It was only a matter of time, I suppose. Comic-book superheroes have gone into the liberal political indoctrination business.

Well, I have a 1978 comic book entitled "Mickey Mouse and Goofy Explore Energy Conservation," which proves that comic books have been doing liberal political indoctrination for quite some time, but let's hear Brent's specific gripes:
The September issue of the DC Comics book "Justice League of America," or "JLA," presents Superman, Batman and Wonder Woman as U.N.-promoting paper dolls for a thinly disguised propaganda play against President Bush's war on Saddam Hussein.
The story begins with a "napalmetto" attack on home soil. President Lex Luthor -- how nice, a supervillain standing in for President Bush -- [Note: that WAS nice, since nobody I know would describe George as "super"-- I bet even his Mom has to admit that he's pretty average] connects the terror attack to "Qurac" and says the "Joint Chiefs are recommending military pressure." Wonder Woman protests: "International law and the U.N. Charter forbid unprovoked action against a sovereign nation." She then lectures, "We cannot simply disregard international ethics to depose him ... what message does that send to the world?"
(Ten-year-old Johnny must be on the edge of his seat reading this, don't you think?)
Brent goes on to explain the parallels between the comic book and the Iraq invasion ("Where do you get off questioning me? ... It's unbecoming to question your president during times of international unrest"), and how Superman can't decide what he should do, until finally he vows, "I will know the truth, and I will not feel ashamed or be called un-American for demanding it." But the comic ends happily, when Superman wakes up and it was all a bad dream.

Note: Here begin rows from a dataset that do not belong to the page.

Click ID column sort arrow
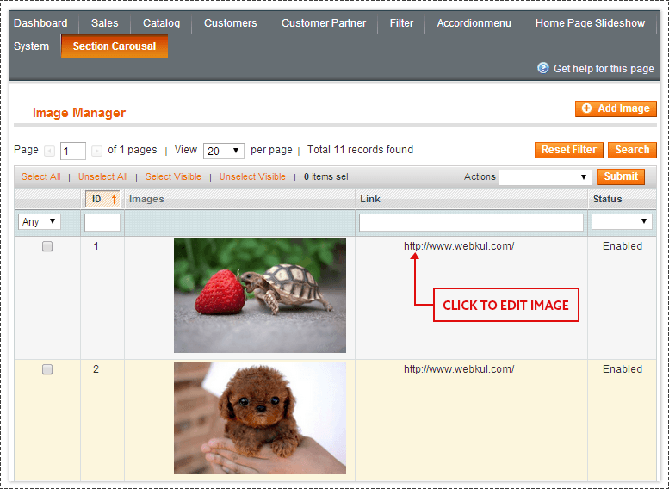The height and width of the screenshot is (489, 669). point(114,200)
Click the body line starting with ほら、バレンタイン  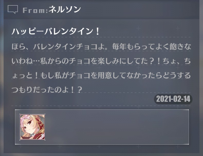point(101,47)
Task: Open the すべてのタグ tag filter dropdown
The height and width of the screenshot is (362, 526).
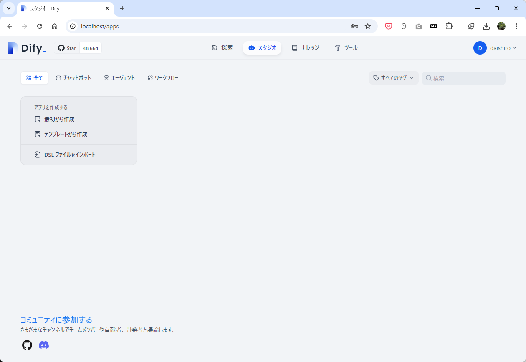Action: point(393,78)
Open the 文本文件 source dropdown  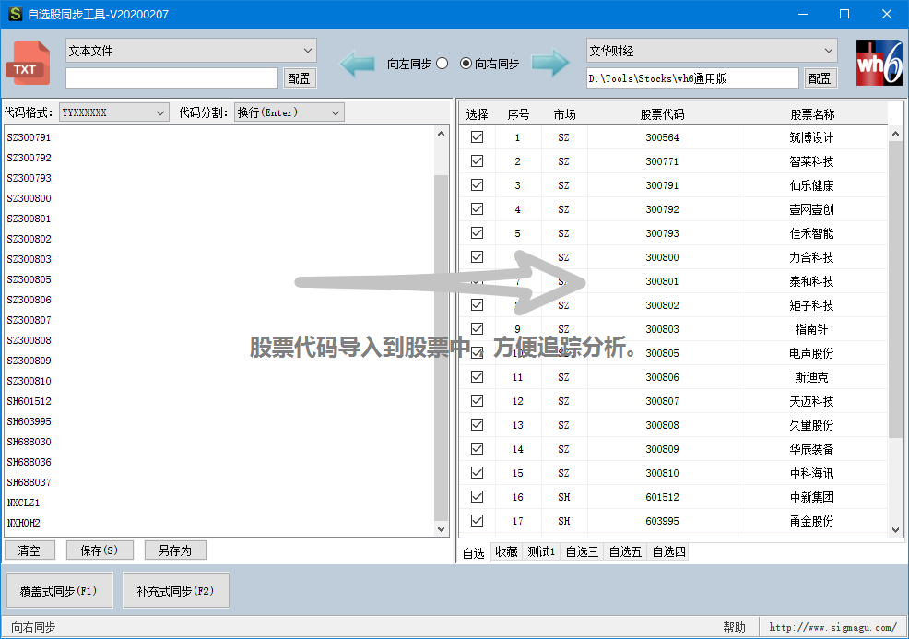pos(191,51)
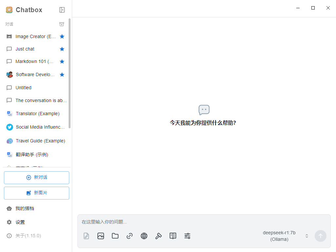Collapse the sidebar using the panel icon

(62, 10)
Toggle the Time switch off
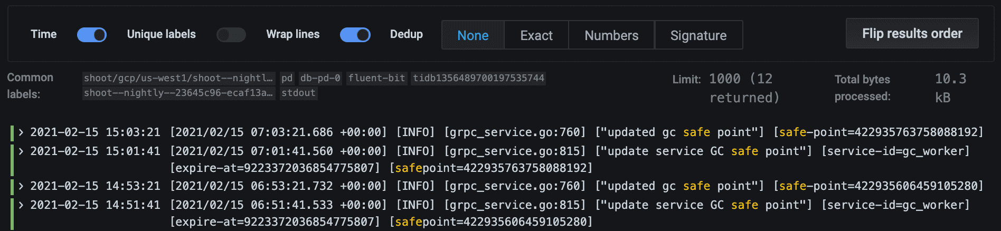Screen dimensions: 1001x231 [92, 35]
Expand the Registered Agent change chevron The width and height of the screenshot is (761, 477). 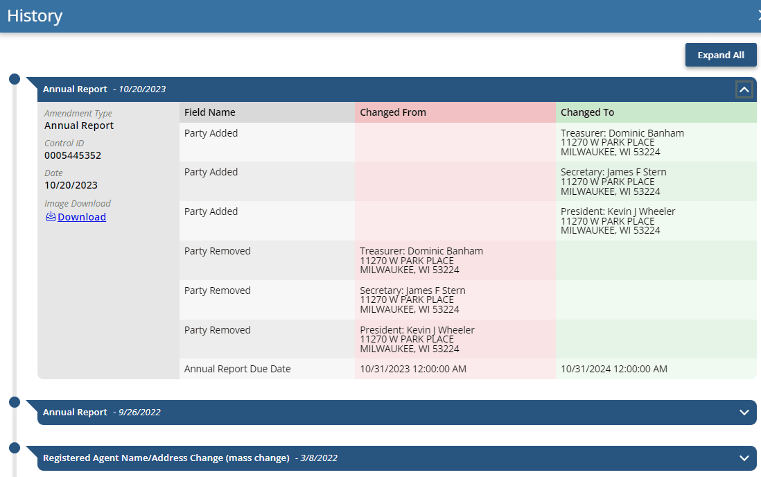coord(744,458)
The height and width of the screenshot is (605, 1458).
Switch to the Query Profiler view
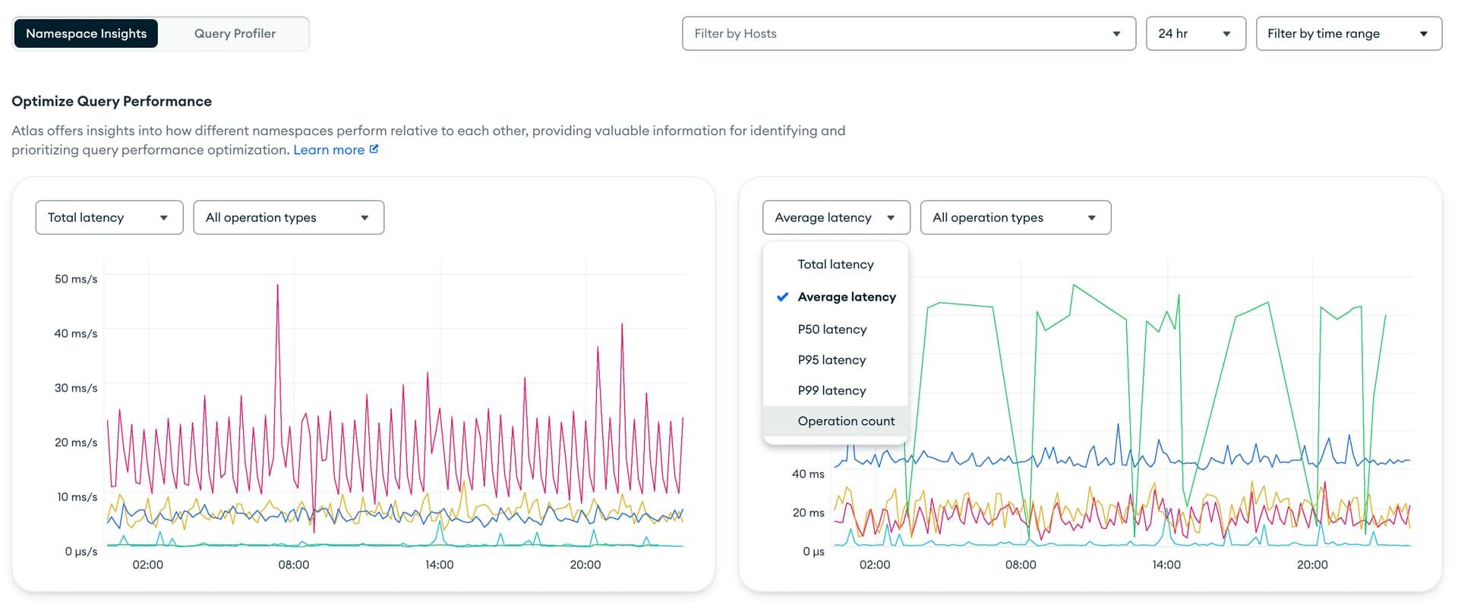point(235,33)
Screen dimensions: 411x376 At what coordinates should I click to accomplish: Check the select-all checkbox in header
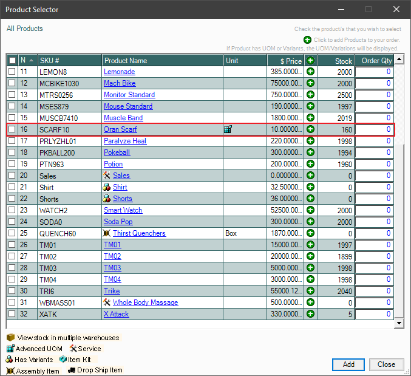click(x=12, y=61)
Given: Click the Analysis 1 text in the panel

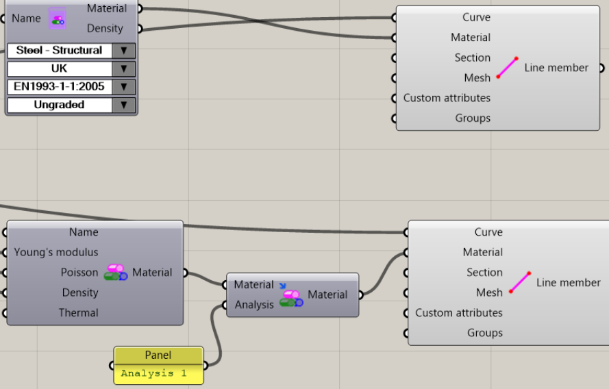Looking at the screenshot, I should pos(153,374).
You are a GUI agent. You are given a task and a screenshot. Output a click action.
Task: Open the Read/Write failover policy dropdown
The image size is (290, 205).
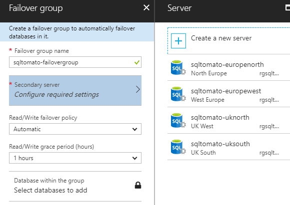point(75,129)
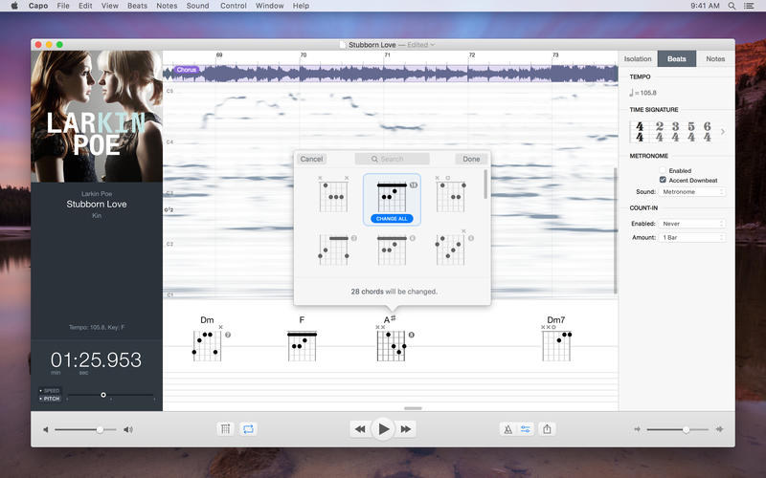Open the Count-In Amount dropdown

tap(692, 237)
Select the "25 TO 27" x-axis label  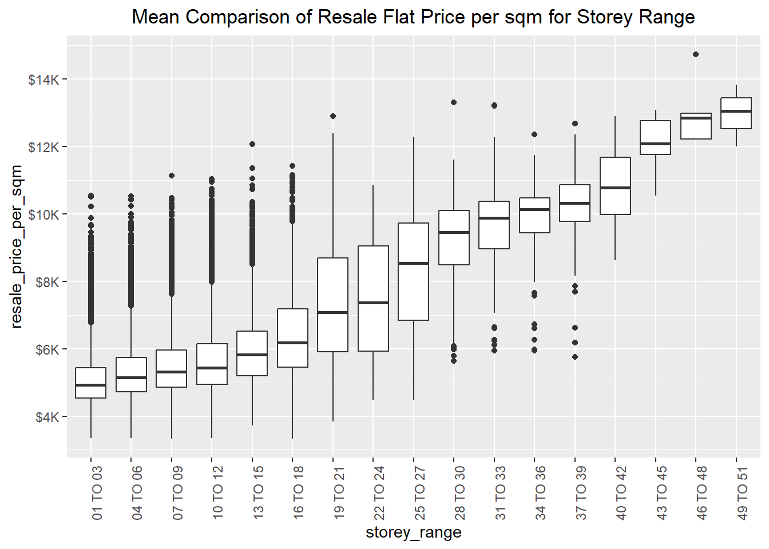click(420, 492)
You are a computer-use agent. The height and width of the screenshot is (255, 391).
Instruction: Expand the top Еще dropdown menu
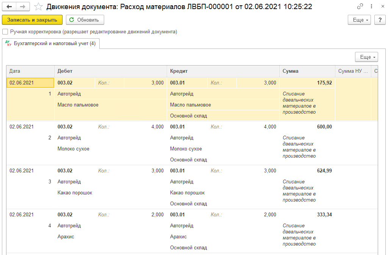[359, 20]
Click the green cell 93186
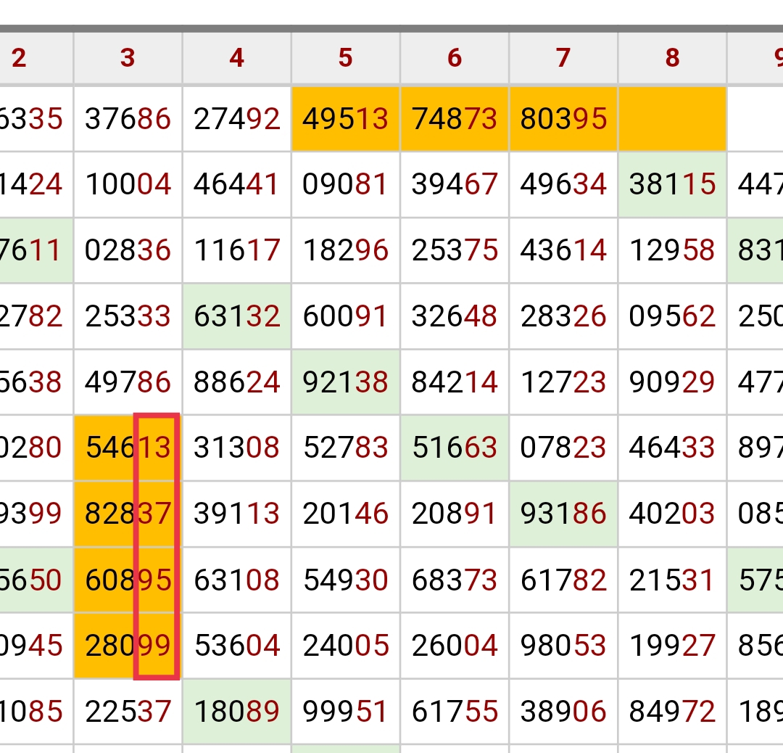Image resolution: width=783 pixels, height=753 pixels. pyautogui.click(x=563, y=514)
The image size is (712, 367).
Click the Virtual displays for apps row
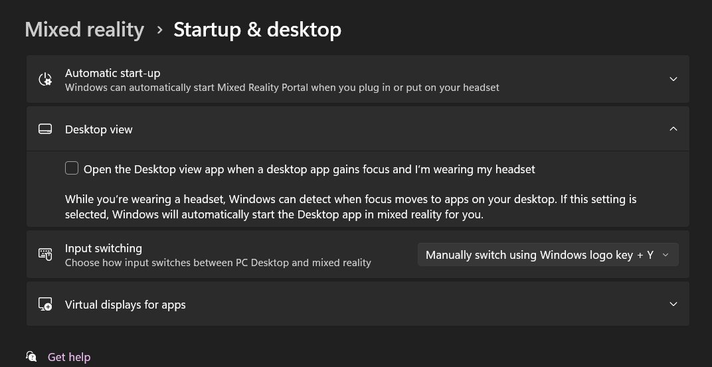(x=358, y=303)
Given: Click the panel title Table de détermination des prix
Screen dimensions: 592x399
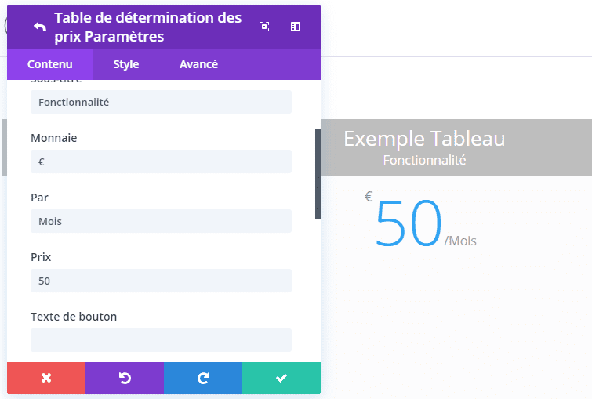Looking at the screenshot, I should (x=147, y=27).
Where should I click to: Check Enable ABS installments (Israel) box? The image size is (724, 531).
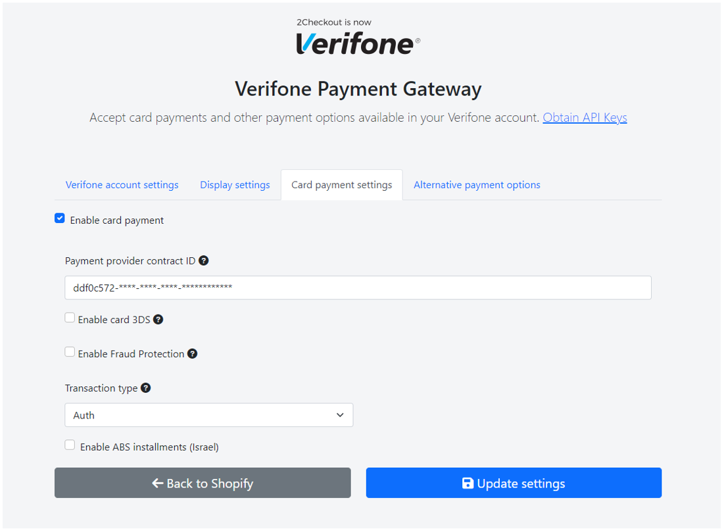70,445
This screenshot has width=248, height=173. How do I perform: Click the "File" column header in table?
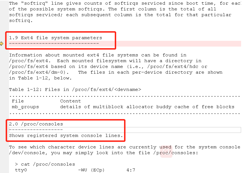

Anyway, Brent did extensive research by reading a comic book geek message board, and reports:
Mostly, comic-book fans prefer traditional fantasy situations, not the action-free, didactic lectures offered by JLA writer Joe Kelly.  "Someone needs to remind him that these are superheroes with outrageous powers and shouldn't be bogged down in political situations all the time," said one." 
And if ten-year old Johnny is complaining about didacticism in his comic books, then the conservative establishment should take action, because this is serious stuff, dammit!

Brent then clarifies what Johnny and the other ten-year-old online comicbook fans don't want in their reading material:
In other words, can we do without Superman as Cyrus Vance and Wonder Woman as Madeleine Albright? Can they kick butt instead of lecturing on international law? Do they get to engage evil, or do they have to wait for a subpoena from The Hague?
I agree that "The Adventures of Super Cyrus Vance and Ultra-Madeleine Albright" would probably not make a great comic book.  I recommend that Marvel discontinue this title from futher consideration.  And that's the bottom line we can take from Brent's piece of media research: that liberals should keep their politics out of comic books, because people turn to the comics for escapist fun, not for reminders of how, in real life, things are often complicated and nuanced, and require grown-up skills such as diplomacy, patience, tact, restraint, and "playing well with others" in order to achieve lasting results.  Just give us more outrageous super powers!

Okay, message taken, Brent.  Even though comic book writers, even liberal ones, are free to put whatever they want in their stories (what with that First Amendment and all), I'm sure comic book publishers will appreciate your extensive message board research into what comic readers want.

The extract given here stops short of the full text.